▸ Task requirements
Retype each record exactly; no pictures.

▸ Recorded information
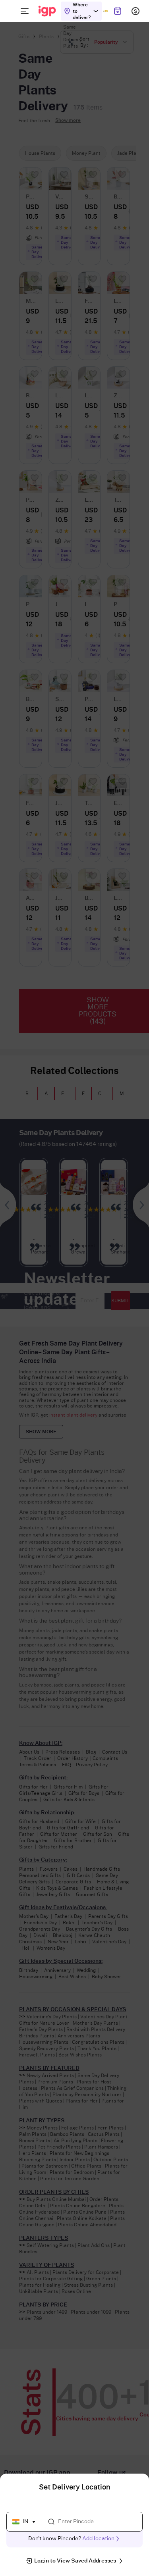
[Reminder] (117, 11)
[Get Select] (105, 11)
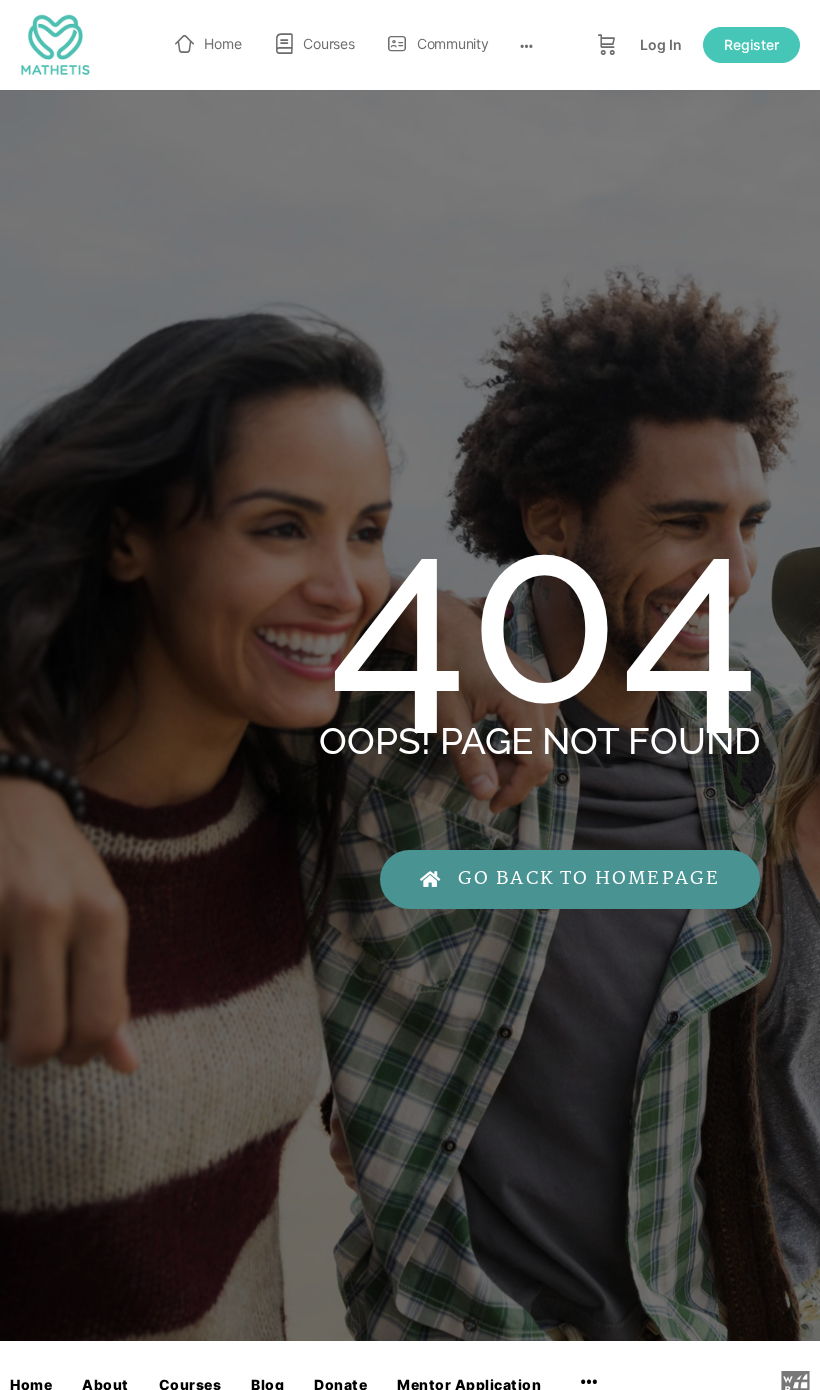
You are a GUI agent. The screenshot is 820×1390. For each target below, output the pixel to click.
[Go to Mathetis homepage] (55, 43)
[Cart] (607, 45)
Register (751, 44)
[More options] (526, 45)
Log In (661, 44)
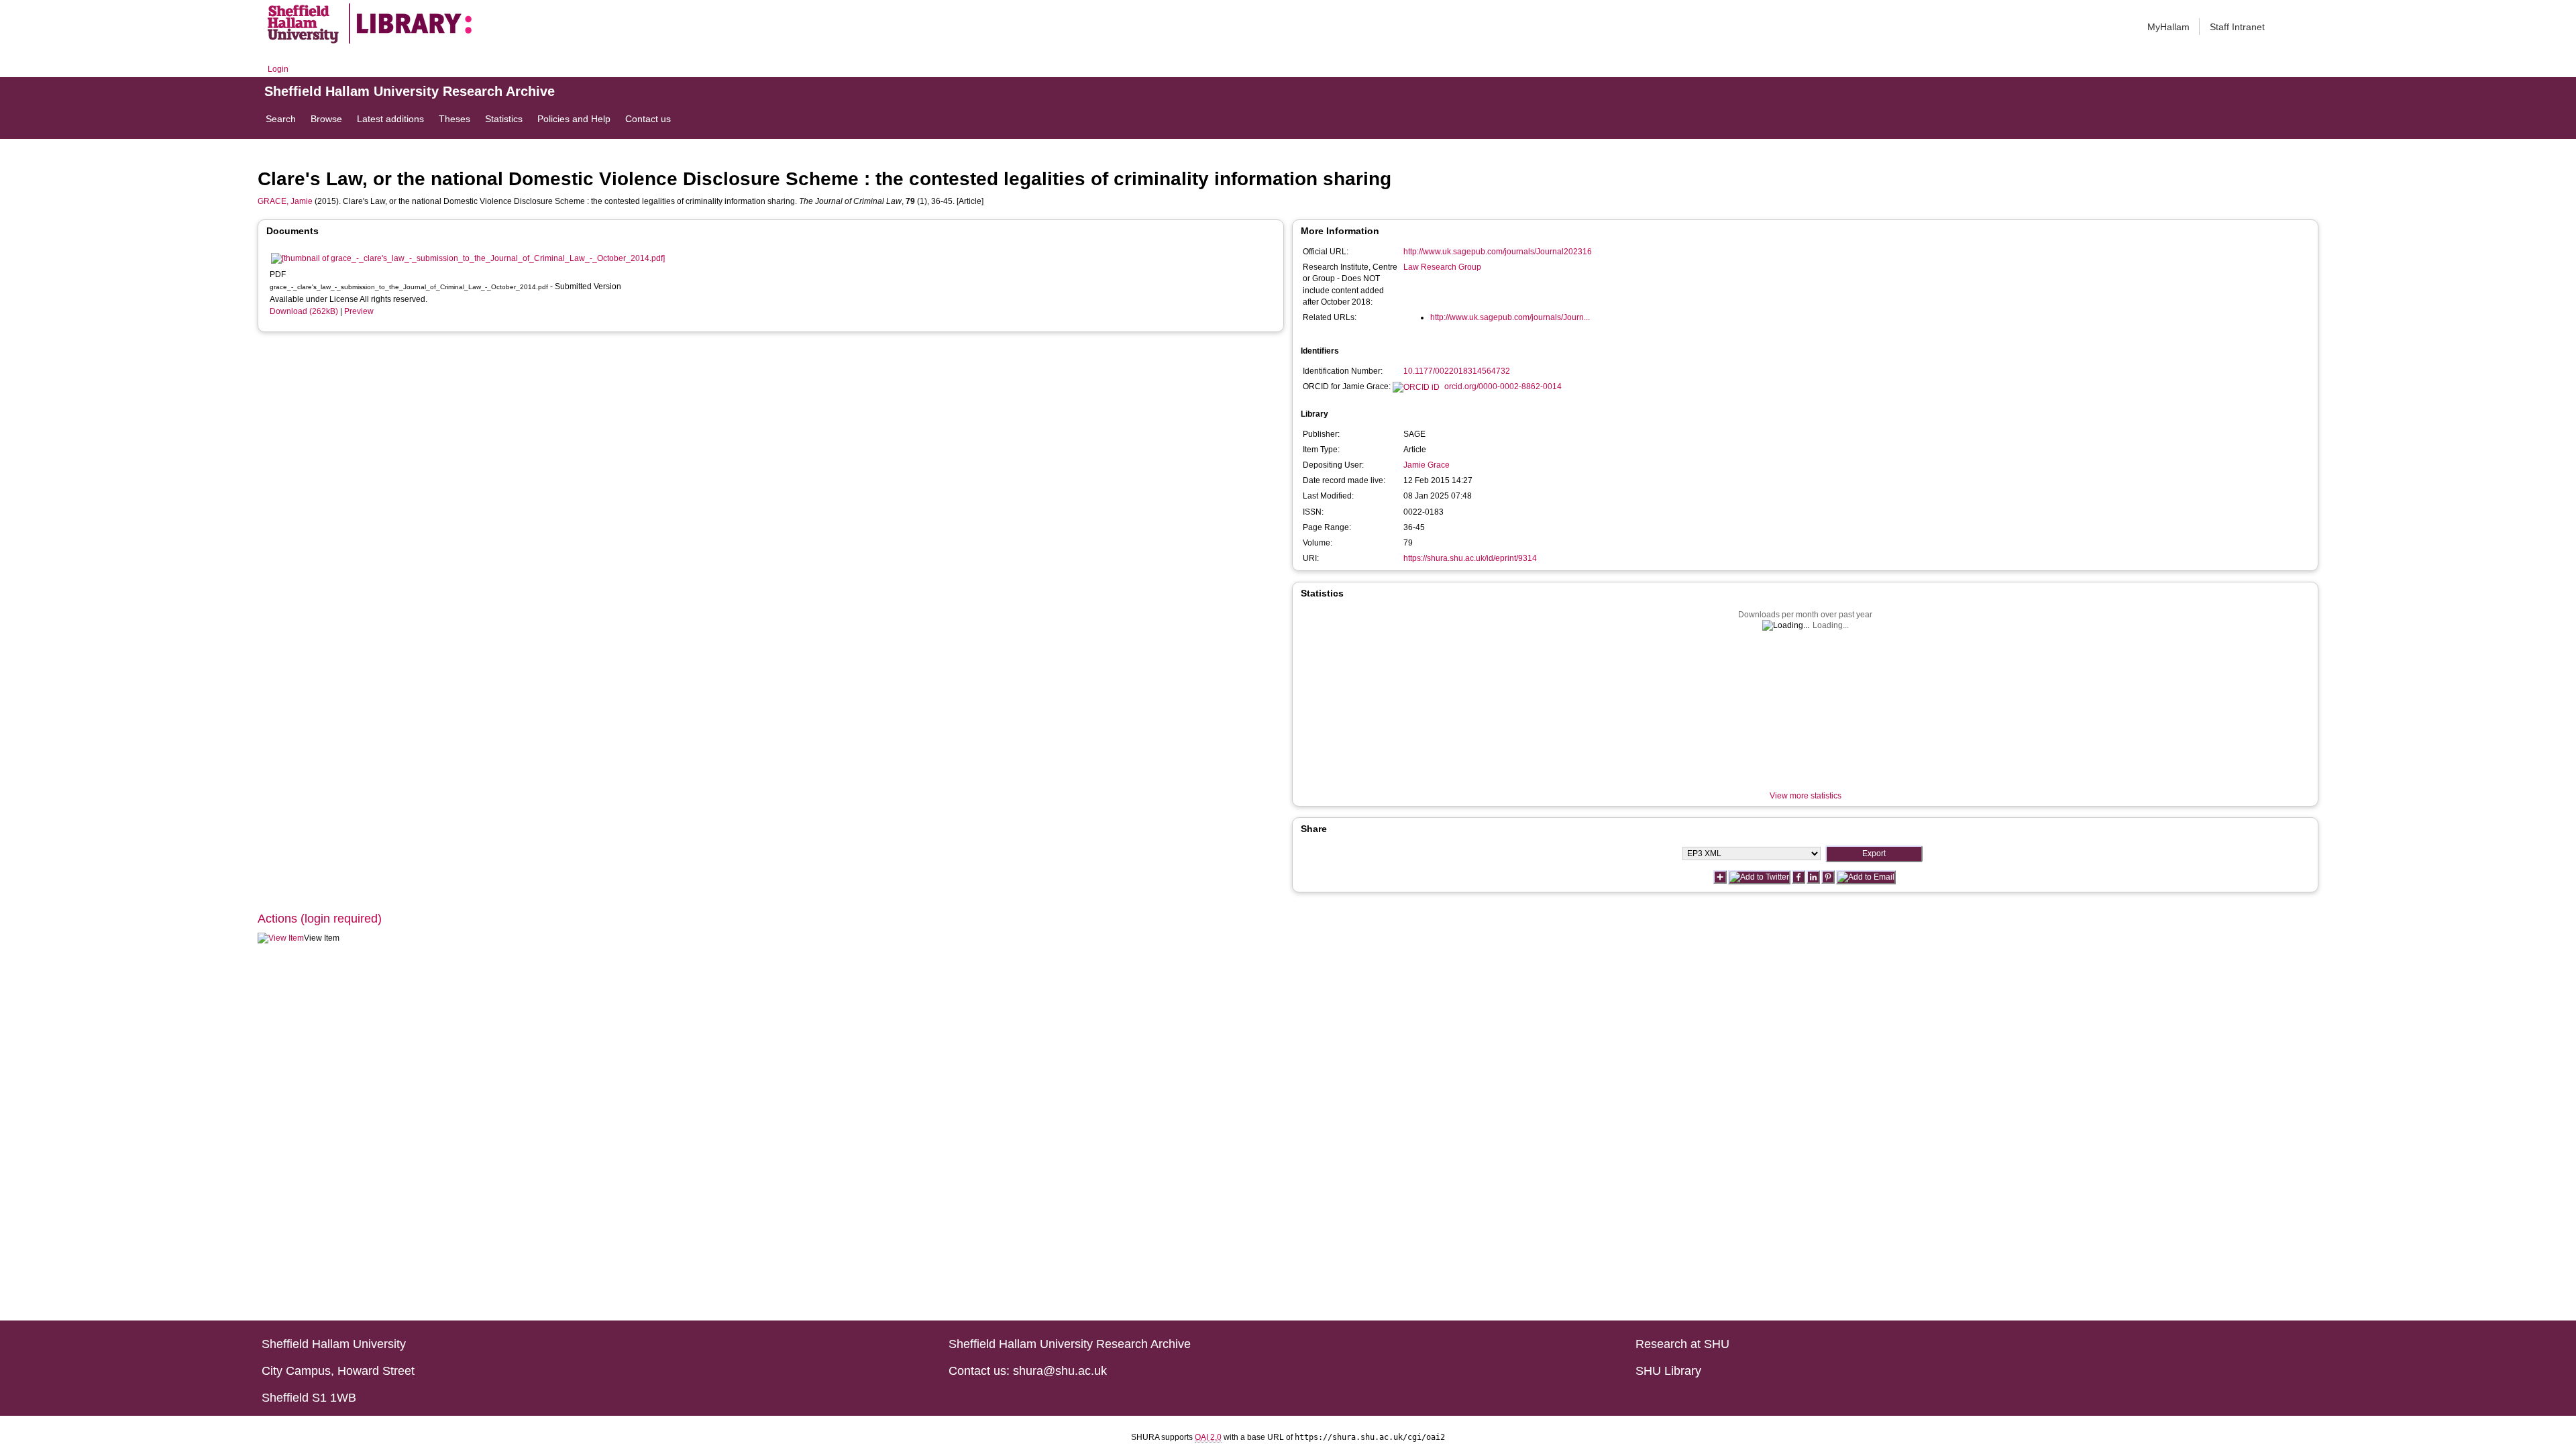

▸ Answer section
[Reminder] (117, 11)
[Get Select] (105, 11)
You are a GUI agent. The screenshot is 820×1390. For each target below, output the pixel to click.
[Go to Mathetis homepage] (55, 43)
[Cart] (607, 45)
Register (751, 44)
[More options] (526, 45)
Log In (661, 44)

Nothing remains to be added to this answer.